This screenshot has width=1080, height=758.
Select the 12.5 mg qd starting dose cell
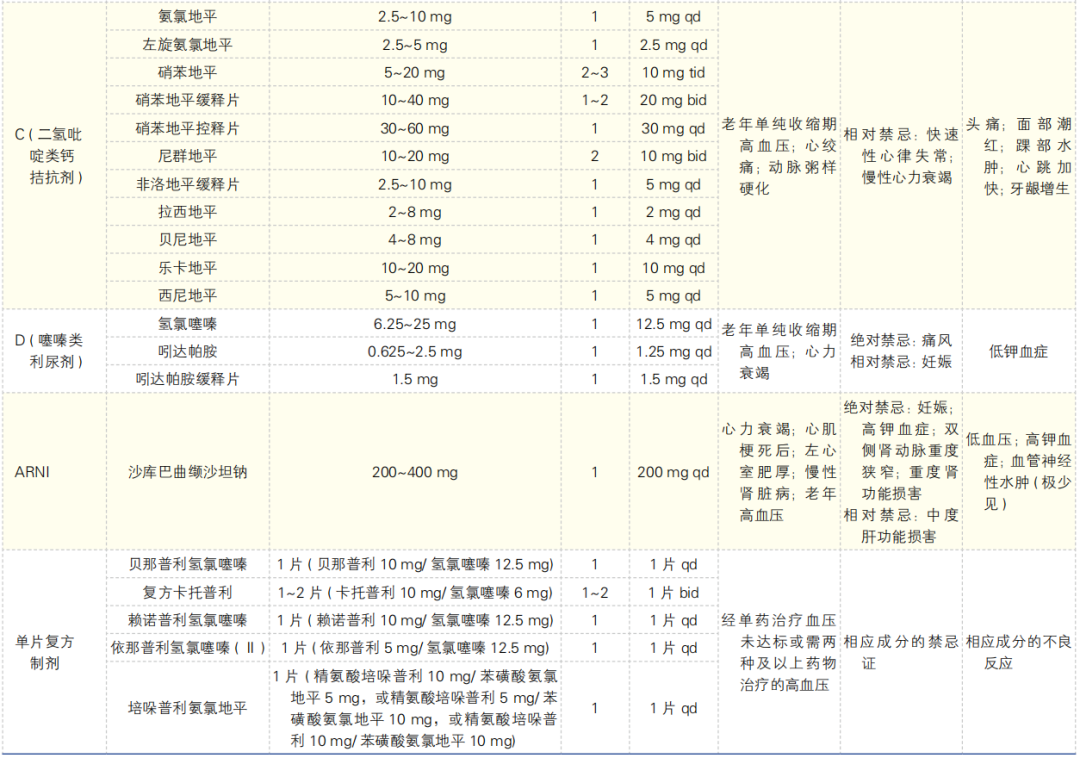click(673, 324)
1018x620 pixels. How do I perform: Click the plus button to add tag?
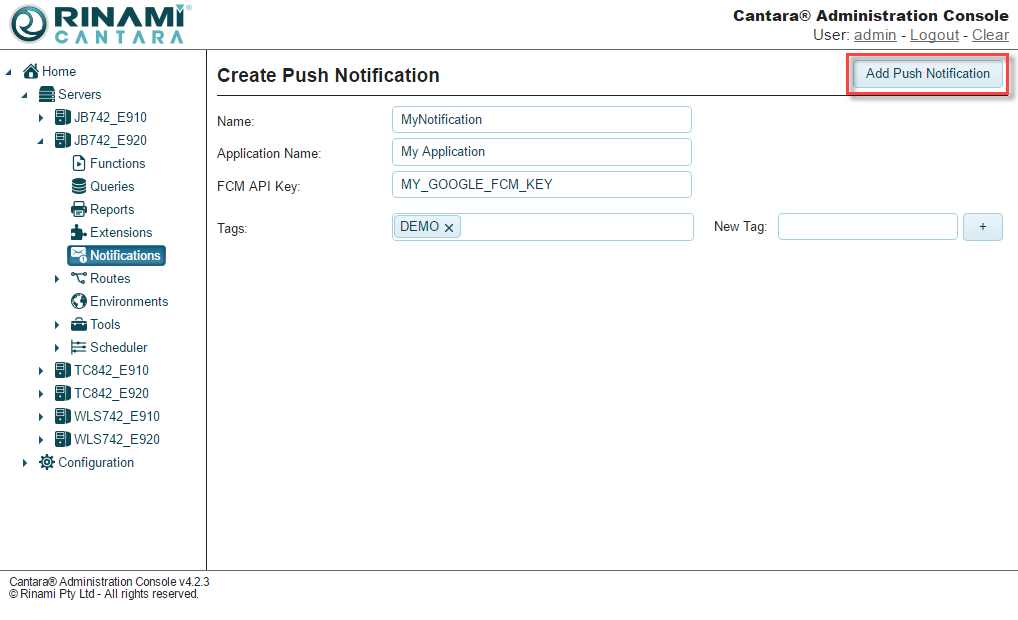(982, 227)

————

Exercise details – Return the data above in its exact wording, with none of the pictures.

Output –
This screenshot has width=1080, height=758.
Select the 12.5 mg qd starting dose cell
click(673, 324)
1018x620 pixels. How do I perform: Click the plus button to add tag?
(982, 227)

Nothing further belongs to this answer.